■ **Records from a data collection**:
****************

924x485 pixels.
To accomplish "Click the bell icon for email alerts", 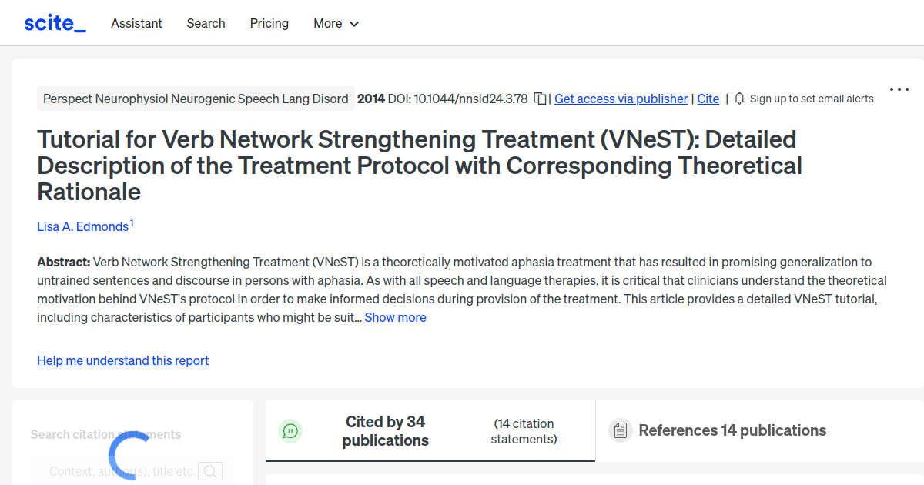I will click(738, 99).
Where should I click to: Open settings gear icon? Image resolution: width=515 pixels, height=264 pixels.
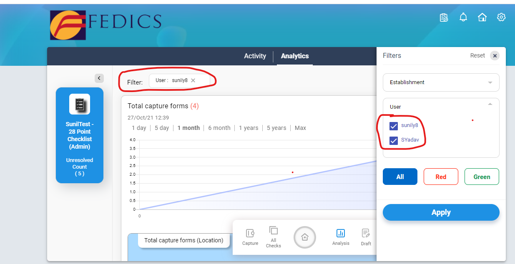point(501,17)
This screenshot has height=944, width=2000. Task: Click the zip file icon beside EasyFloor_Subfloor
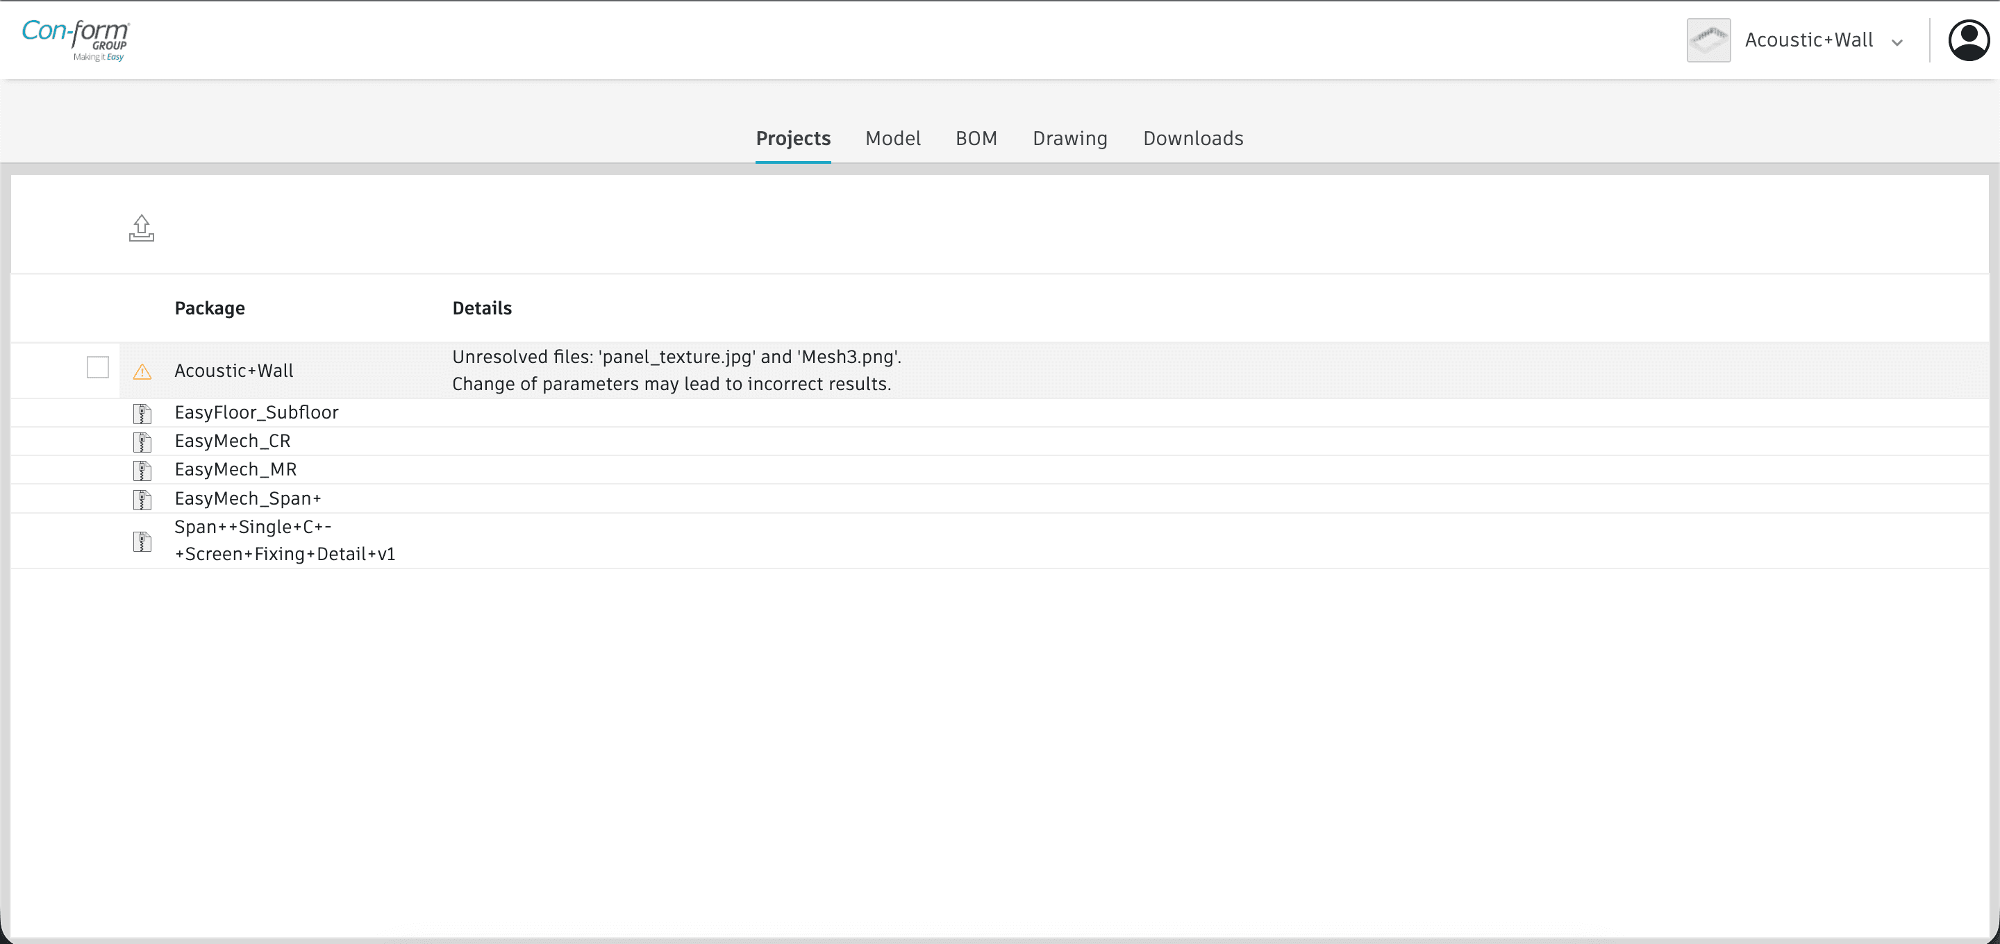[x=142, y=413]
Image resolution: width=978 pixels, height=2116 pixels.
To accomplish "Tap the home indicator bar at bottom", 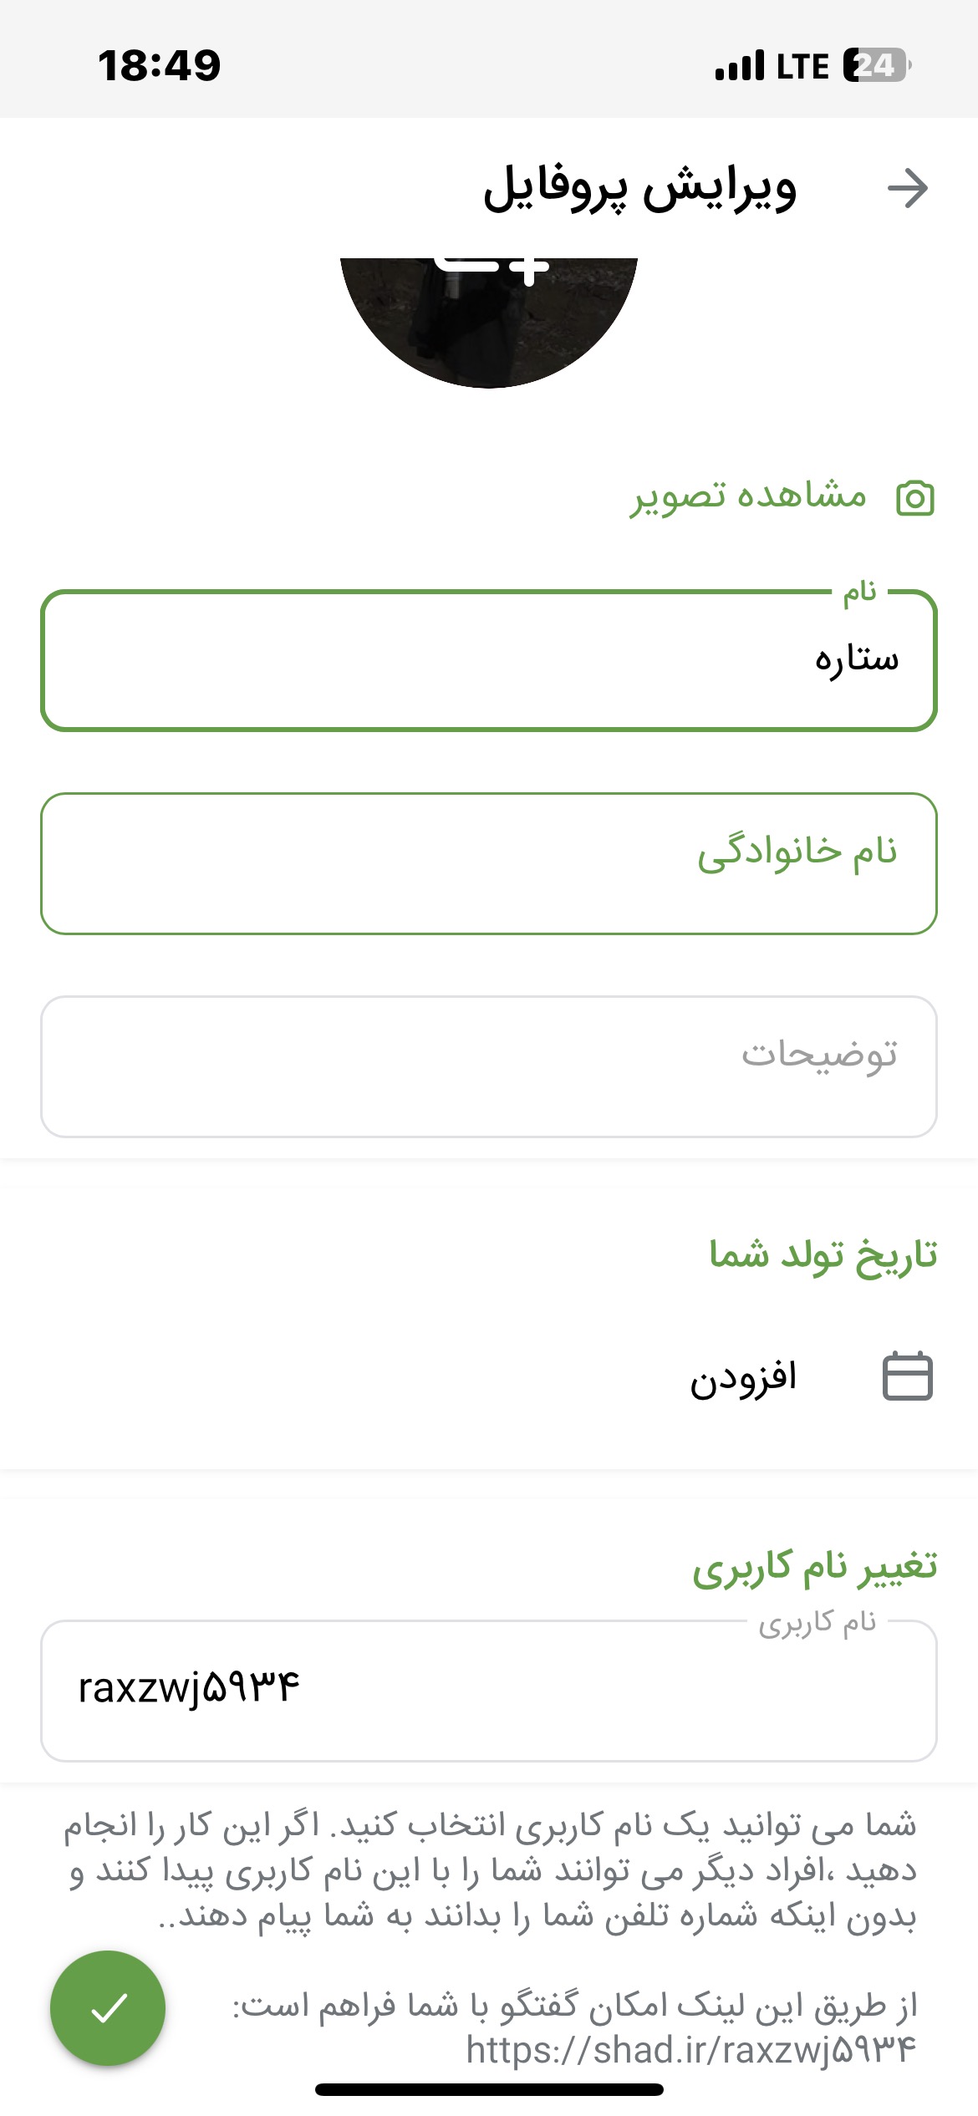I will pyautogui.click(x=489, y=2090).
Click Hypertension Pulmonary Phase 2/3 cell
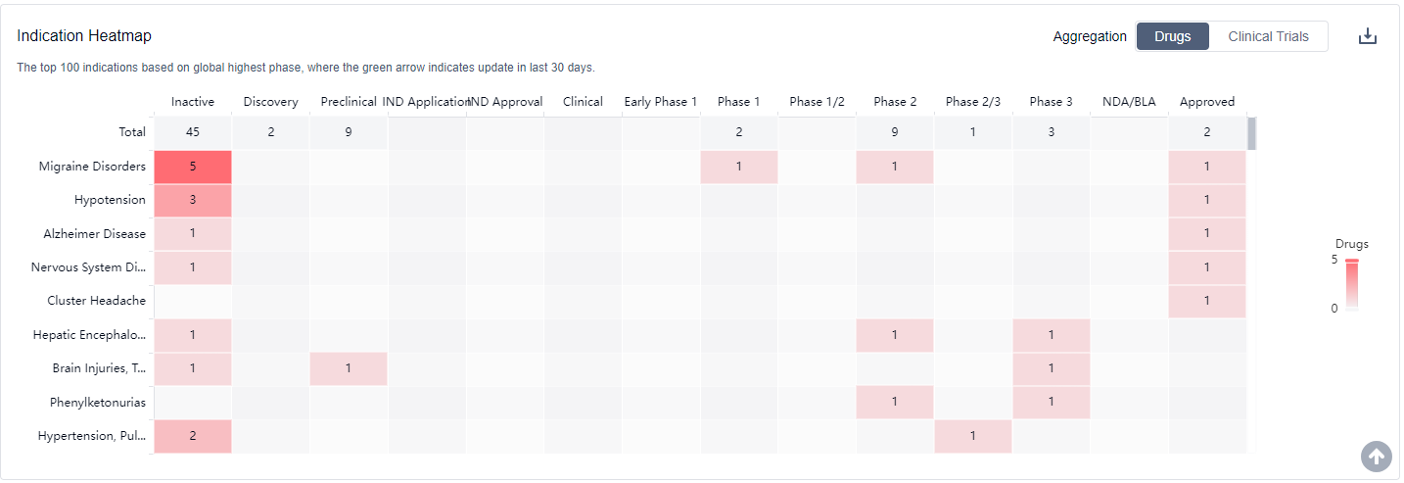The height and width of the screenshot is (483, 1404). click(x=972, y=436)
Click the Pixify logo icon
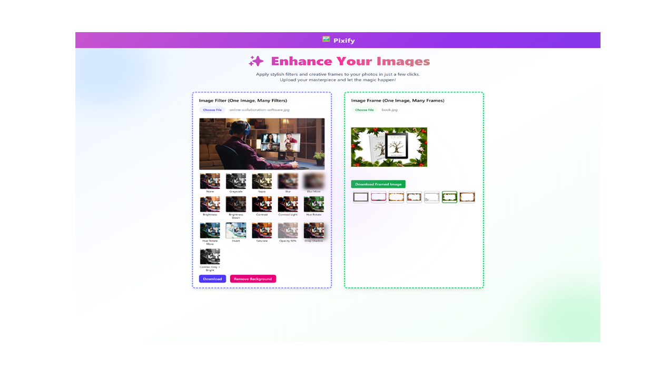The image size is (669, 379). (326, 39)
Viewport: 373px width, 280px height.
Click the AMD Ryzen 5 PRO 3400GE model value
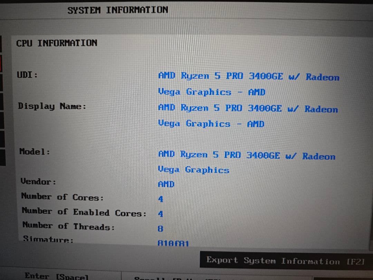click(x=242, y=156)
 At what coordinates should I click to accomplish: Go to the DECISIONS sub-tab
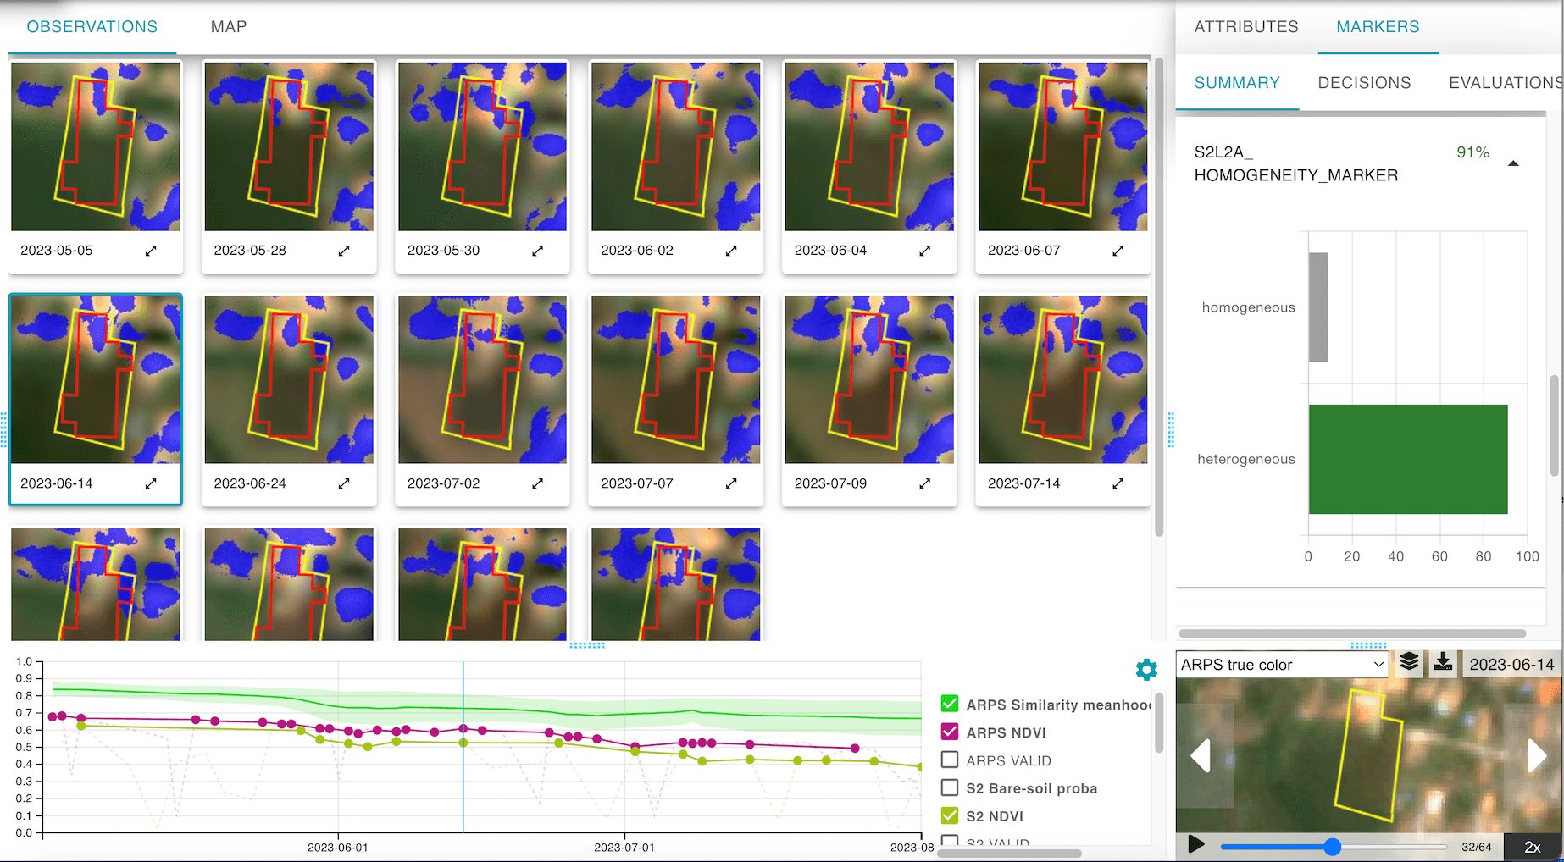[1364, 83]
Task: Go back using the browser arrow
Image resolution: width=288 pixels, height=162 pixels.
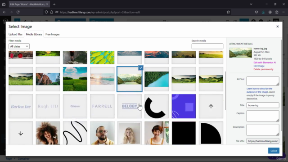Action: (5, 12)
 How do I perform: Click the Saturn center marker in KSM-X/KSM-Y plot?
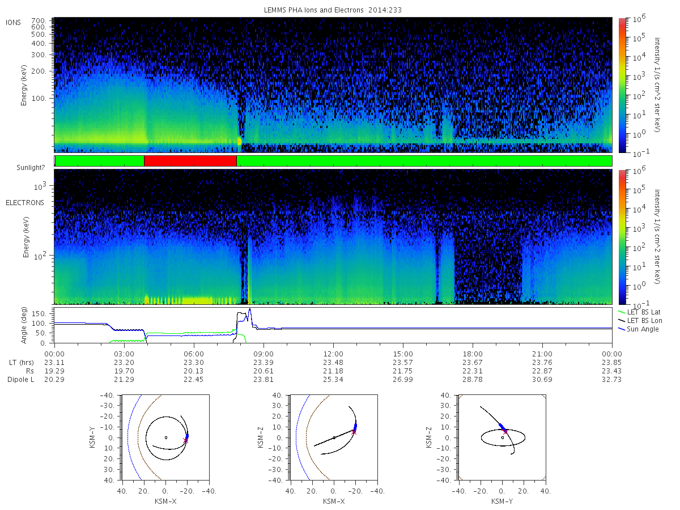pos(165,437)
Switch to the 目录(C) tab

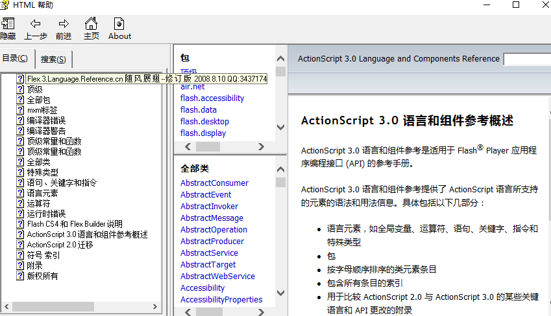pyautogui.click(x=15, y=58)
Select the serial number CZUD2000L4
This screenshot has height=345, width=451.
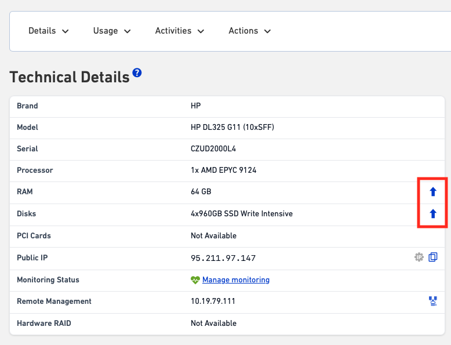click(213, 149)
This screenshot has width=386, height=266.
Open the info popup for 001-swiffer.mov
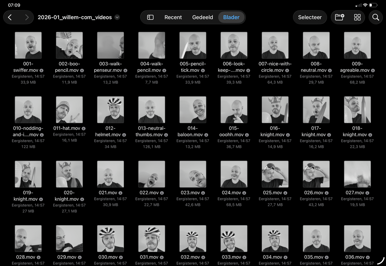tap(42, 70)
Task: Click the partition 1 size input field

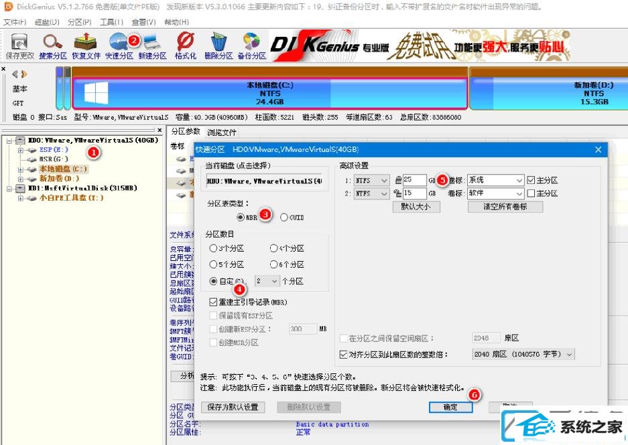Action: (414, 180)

****************

■ **Goal**: Begin at the line that has "This screenshot has width=386, height=266." and go through the end of the records. Rewrite those lines with "info popup" changed to "details panel", keeping everything else the same and leaving out the pictures.

■ **Output**:
This screenshot has width=386, height=266.
Open the details panel for 001-swiffer.mov
tap(42, 70)
Task: Click the partition 1 size input field

Action: (414, 180)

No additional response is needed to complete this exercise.